The Economic Analysis of Ancient Trade project built on the ideas and close intellectual relationships that the working group forged. The project brought the tools and methods of economics together with the textual and area expertise of historians working on the ancient world to deepen our understanding of the Old Assyrian trading system of the nineteenth century BCE, the earliest documented case of profit-oriented long-distance trade conducted by mercantile entrepreneurs. The researchers focused on a large body of cuneiform tablets that detail long-distance trade along caravan routes that spanned northern Iraq and central Turkey, connecting ancient Assyria and Cappadocia.
Scholars have long debated whether this kind of entrepreneurial, profit-oriented trade was the norm or an exception in ancient times. The Economic Analysis of Ancient Trade project was the first attempt to use a comprehensive, interdisciplinary set of ideas and methods to study the actual mechanisms and dynamics of the trade process. Members of the research team extracted new information from texts and tested the soundness of theoretically derived market models by applying techniques from economic anthropology, New Institutional Economics, game theory, and network analysis. The project developed a collaborative methodology that allows specialists in the ancient world to ask new questions of their evidence. It also offers mathematically oriented economists an empirical testing ground to gauge the veracity of their working models.

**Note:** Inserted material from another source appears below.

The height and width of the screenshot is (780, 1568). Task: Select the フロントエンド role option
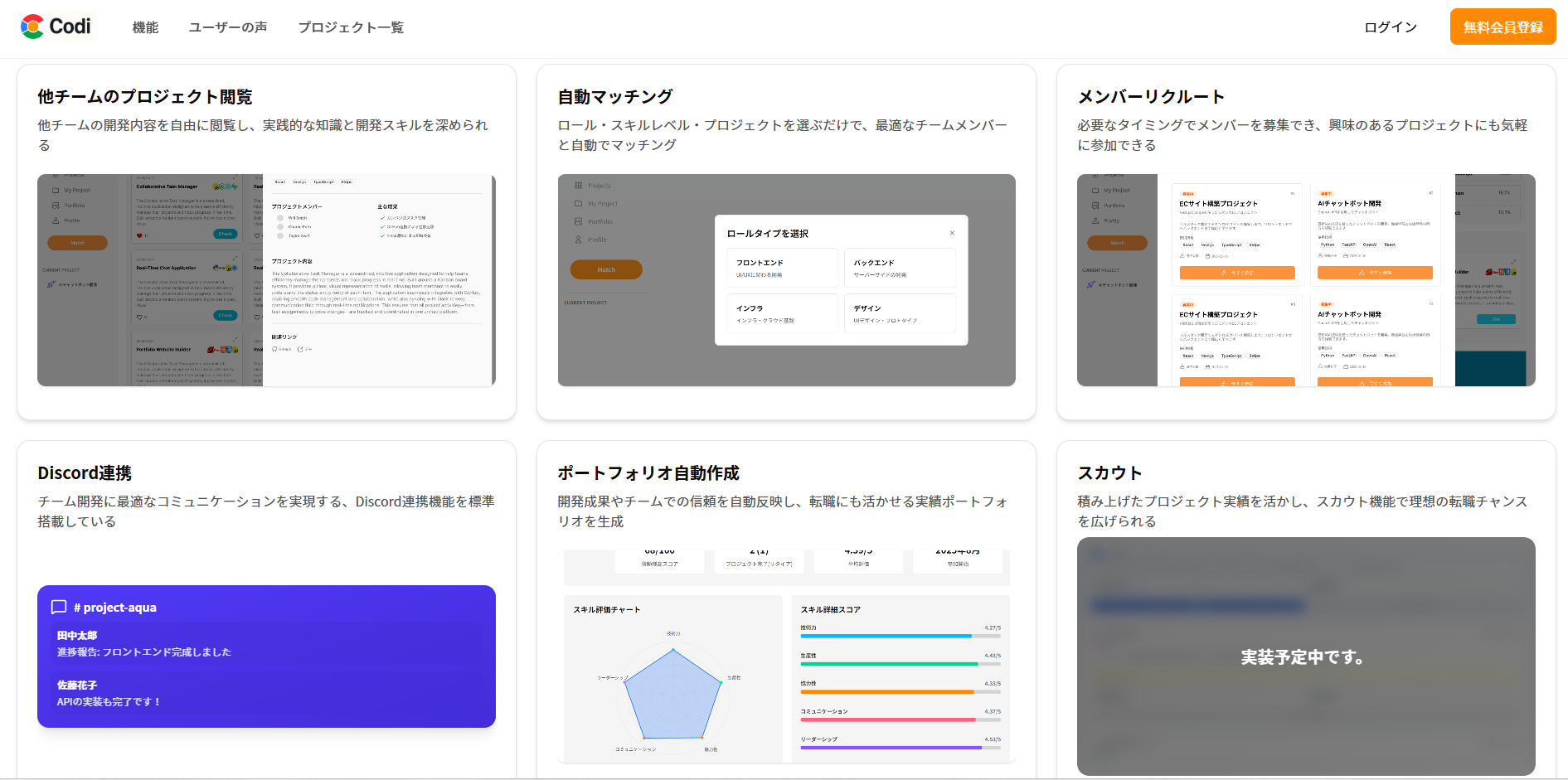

The project brought together an unusual mix of scholars in an inaugural workshop to think through the problem of how the various economic models could speak to each other. The project staff then built the evidence base by digitizing thousands of Old Assyrian cuneiform texts using OCHRE, an innovative computational platform developed at the University of Chicago. OCHRE makes possible complex analyses of information from ancient sources, which are then aggregated for statistical analysis that is shaped by specific research questions. Software specialists continually tweaked and improved the methods to strengthen the analysis. Data specialists shared early results with researchers, working together to identify any problems with the approach. Economists presented preliminary research findings to experts on the region and period, and they received valuable feedback.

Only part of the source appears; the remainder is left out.